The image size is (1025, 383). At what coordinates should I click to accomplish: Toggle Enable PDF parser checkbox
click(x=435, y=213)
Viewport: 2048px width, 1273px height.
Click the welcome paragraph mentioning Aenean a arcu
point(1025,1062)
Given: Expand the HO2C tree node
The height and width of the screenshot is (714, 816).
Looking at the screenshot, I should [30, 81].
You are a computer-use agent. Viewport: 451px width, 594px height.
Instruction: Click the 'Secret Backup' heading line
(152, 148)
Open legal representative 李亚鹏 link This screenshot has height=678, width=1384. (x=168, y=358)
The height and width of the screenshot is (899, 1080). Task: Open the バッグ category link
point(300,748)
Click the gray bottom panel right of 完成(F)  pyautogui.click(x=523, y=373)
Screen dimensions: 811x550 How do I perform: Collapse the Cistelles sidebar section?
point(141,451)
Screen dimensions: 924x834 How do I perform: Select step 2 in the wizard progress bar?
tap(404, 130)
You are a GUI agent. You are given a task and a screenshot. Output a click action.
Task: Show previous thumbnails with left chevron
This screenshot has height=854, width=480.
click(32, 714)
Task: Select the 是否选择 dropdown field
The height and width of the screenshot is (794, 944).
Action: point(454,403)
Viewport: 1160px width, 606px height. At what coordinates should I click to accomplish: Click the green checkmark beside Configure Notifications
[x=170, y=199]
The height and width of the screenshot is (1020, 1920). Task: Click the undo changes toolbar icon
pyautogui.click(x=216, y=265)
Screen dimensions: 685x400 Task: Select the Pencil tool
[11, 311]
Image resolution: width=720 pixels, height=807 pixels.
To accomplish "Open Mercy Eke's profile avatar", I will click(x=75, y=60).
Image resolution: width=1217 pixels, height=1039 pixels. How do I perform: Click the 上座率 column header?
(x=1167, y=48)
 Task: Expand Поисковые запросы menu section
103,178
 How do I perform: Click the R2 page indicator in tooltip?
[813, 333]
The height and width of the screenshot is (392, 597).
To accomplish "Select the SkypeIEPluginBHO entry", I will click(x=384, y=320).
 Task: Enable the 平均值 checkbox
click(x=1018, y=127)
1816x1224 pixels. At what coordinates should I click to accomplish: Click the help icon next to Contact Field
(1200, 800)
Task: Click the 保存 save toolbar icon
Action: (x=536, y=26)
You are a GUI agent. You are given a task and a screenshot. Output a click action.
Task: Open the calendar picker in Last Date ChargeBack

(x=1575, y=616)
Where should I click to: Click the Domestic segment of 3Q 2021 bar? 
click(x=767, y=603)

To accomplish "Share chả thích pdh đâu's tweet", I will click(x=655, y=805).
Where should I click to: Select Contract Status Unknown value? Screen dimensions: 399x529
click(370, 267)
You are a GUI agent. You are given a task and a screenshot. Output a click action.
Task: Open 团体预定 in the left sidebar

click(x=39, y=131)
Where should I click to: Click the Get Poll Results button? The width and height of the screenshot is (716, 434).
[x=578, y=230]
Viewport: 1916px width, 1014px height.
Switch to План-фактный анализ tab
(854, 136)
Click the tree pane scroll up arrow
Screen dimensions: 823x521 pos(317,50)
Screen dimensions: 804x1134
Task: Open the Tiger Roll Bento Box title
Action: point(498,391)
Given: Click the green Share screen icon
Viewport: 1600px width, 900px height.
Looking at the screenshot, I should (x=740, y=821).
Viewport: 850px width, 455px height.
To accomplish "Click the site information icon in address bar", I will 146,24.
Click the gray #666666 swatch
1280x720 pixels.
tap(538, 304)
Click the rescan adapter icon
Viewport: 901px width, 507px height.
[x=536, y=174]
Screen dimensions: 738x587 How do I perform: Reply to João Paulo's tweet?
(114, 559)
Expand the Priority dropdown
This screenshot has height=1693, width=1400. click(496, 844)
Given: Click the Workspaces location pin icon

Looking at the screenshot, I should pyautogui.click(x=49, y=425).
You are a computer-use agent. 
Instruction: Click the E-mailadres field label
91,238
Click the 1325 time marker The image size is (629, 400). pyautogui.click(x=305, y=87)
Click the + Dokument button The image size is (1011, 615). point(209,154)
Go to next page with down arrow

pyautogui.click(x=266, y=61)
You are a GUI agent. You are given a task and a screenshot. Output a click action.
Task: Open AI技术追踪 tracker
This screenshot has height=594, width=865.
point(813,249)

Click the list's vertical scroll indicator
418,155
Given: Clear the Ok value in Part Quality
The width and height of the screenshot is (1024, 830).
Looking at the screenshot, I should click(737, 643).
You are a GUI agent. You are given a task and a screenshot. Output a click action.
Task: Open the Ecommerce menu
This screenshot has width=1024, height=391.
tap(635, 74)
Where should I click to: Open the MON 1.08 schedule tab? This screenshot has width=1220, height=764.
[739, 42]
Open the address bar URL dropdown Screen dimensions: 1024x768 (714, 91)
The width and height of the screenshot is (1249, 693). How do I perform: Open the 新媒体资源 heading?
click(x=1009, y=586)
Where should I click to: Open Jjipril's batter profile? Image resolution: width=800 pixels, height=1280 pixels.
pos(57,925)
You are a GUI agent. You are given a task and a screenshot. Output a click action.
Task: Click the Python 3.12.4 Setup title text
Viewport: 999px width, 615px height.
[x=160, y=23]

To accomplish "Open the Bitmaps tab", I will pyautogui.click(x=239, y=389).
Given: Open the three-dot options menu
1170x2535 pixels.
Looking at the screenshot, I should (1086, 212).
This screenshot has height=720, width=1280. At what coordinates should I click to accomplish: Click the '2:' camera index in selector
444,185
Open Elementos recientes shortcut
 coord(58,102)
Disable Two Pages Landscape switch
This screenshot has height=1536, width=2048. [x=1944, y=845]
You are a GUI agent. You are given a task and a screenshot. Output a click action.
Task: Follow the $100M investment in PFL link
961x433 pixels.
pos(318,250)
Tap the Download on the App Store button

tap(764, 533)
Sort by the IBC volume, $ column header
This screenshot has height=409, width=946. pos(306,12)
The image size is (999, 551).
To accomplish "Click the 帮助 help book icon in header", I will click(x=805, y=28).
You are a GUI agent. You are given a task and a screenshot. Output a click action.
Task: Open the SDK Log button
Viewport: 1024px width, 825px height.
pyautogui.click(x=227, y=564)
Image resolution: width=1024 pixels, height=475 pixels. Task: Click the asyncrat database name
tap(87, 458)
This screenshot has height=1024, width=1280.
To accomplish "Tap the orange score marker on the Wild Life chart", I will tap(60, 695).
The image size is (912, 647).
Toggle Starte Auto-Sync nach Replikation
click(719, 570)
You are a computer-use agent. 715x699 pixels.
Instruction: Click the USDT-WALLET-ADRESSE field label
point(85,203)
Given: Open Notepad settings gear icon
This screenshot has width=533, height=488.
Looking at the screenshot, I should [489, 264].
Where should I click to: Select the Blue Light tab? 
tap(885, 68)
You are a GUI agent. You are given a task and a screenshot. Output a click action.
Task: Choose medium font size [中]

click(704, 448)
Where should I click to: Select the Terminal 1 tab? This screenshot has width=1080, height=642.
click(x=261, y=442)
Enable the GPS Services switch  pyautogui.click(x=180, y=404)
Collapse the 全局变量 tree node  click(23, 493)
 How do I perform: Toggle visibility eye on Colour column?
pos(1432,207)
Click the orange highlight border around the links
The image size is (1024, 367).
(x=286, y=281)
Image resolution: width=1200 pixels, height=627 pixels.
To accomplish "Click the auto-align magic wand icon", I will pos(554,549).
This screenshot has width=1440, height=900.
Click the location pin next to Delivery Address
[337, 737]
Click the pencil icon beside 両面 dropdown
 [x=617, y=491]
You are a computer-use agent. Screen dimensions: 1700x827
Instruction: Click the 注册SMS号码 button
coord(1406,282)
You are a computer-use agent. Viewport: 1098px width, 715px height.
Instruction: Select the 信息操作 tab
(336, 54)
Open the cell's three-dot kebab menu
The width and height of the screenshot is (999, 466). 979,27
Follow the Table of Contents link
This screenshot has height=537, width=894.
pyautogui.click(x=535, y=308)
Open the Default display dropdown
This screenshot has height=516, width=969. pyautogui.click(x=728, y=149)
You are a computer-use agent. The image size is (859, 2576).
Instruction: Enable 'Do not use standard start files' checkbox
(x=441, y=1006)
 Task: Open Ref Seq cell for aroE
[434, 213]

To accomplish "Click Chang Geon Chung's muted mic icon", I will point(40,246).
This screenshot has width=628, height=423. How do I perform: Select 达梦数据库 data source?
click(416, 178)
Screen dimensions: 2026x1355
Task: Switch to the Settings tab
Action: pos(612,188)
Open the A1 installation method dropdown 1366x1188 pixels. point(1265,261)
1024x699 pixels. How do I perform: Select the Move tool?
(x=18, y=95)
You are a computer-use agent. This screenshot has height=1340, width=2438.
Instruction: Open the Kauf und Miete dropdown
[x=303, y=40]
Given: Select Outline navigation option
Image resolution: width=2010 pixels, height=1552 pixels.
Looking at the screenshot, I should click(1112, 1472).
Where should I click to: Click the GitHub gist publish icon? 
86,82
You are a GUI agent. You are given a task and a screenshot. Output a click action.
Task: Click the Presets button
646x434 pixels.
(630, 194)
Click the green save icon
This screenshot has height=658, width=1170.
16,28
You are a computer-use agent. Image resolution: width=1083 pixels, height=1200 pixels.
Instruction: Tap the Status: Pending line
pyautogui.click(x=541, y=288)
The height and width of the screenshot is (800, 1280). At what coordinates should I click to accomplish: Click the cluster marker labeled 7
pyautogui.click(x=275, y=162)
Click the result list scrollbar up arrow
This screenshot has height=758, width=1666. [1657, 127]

────────

■ Prompt:
Beginning with the first line of the records above, reproduce each line exactly, ending at the line that contains "Click the gray bottom", and leave out everything else.

■ Result of the exercise:
The image size is (1025, 383). At what coordinates should I click to accomplish: Toggle Enable PDF parser checkbox
click(x=435, y=213)
Viewport: 2048px width, 1273px height.
Click the welcome paragraph mentioning Aenean a arcu
point(1025,1062)
Given: Expand the HO2C tree node
The height and width of the screenshot is (714, 816).
Looking at the screenshot, I should [30, 81].
You are a computer-use agent. Viewport: 451px width, 594px height.
Instruction: Click the 'Secret Backup' heading line
(152, 148)
Open legal representative 李亚鹏 link This screenshot has height=678, width=1384. (x=168, y=358)
The height and width of the screenshot is (899, 1080). Task: Open the バッグ category link
point(300,748)
Click the gray bottom panel right of 完成(F)  pyautogui.click(x=523, y=373)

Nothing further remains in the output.